Segment Start: Source text

Re: your friend who wants to adopt - I know people who have been through very difficult times and been on antidepressants and have been able to adopt later on down the line. Everyone goes through hard times. It's how you manage it and what you would do if the situation arose again.
God no please go and speak to your GP. I was exactly the same as you I hardly slept I felt overwhelmed by everything I worried constantly. It felt like a fog in my head and there were days when I didn't want to leave the house. Mine probably was depression too but I never ever had depressive thoughts towards my baby which I found strange he was actually the light of my life the only thing that made me smile and if it could've just been Me and him in the world I'd of been really happy with that despite having a loving dh and 2 older dc.
My GP was fantastic she prescribed me citalopram 10mg at 1st but had to go up to 40mg. She referred me for counselling (which I was dead against at 1st ) believe it or not there's so much help for new mum's out there. Many mum's keep it all bottled and feel a bit of a failure (at least I did anyway ) but it's actually more common than you think. Google mindfulness it gives you coping strategies when things are getting tough.

Segment End: Source text
Segment Start: Excerpted records

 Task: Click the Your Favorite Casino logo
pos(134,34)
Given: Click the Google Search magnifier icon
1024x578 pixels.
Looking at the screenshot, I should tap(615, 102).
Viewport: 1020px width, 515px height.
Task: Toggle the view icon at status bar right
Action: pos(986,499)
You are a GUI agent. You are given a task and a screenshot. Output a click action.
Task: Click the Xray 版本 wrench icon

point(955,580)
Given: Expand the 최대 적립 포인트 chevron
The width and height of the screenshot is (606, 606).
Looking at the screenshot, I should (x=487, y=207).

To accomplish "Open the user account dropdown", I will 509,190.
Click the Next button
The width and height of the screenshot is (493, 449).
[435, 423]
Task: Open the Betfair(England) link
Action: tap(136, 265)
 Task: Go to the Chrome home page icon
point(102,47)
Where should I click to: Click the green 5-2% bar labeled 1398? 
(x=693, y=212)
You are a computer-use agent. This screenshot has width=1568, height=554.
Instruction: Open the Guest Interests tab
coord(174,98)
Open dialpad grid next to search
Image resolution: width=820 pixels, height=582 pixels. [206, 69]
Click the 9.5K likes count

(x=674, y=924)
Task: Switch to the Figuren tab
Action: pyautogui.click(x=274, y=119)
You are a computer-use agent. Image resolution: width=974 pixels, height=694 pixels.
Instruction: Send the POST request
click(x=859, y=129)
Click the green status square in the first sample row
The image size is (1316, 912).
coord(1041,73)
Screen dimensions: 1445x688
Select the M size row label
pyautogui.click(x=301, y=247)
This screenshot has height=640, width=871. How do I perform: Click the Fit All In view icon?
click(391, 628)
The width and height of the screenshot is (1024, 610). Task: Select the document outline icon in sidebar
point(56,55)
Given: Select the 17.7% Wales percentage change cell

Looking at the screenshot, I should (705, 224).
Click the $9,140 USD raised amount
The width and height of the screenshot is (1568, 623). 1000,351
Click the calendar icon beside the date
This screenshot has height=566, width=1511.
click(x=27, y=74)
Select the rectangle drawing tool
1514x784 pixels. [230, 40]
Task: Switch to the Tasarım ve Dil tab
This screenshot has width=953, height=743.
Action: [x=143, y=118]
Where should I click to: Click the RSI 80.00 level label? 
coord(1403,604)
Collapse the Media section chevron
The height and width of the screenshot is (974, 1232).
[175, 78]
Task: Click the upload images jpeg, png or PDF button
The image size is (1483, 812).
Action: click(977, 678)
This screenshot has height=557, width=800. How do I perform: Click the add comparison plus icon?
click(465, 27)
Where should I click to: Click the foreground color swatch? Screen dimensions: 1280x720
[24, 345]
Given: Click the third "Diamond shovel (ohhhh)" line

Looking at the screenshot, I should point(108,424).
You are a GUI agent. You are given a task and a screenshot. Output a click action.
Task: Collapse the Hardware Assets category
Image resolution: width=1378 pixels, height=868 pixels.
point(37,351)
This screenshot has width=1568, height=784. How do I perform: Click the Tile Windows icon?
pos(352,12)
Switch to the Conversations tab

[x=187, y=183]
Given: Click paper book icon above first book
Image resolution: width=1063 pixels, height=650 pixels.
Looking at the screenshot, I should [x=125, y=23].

Segment End: Excerpted records

#### Exercise 1:
Could you edit the post about struggling after a new baby, giving everything from "Re: your friend" down to "situation arose again." with "antidepressants" changed to "medication"?
#### Exercise 2:
Can you pick up the post about struggling after a new baby and carry it on from where it stops?
The entries play no part in any of this.

#### Task response 1:
Re: your friend who wants to adopt - I know people who have been through very difficult times and been on medication and have been able to adopt later on down the line. Everyone goes through hard times. It's how you manage it and what you would do if the situation arose again.

#### Task response 2:
Please don't suffer go to your GP I promise they can help
Thanks for your support. I have an appointment on Thursday, I'm feeling positive about it. I just want to stop worrying. Are these types of medication addictive though?
It's tricky cos for me it Just made me feel normal (eventually) and I thought I'm ok now I don't need these anymore however after nearly a week of not taking them I realised I definitely do. Cold turkey is Defo not the answer but I do want to look into reducing my dosage soon however if it turns out I need to keep taking it long term then so be it,my mental wellbeing is so important when there's a family to look after
I've been suffering from PND since my baby was a few weeks old, due to trouble breastfeeding, and was always completely against anti-depressants. I struggled through, developed anxiety on top of it, my relationship started falling apart because I was a mess, I was too scared to go to mother and baby groups etc. It was just a big nightmare by the end. I never wanted to hurt my baby, I love her more than anything and our bond is amazing, but PND doesn't necessarily relate to the bond between you and your little one.
One day, when she was about 3 months, I woke up and wanted to hurt myself, so I immediately called the doctor, they saw me that day and luckily I met with an extremely sympathetic doctor who reassured me that anti-depressants are not something to be ashamed of taking. Granted, they don't FIX the problem, but they have helped balance out my emotions so I can approach every day with a clearer, more rational mind - it made sorting out any problems alot easier.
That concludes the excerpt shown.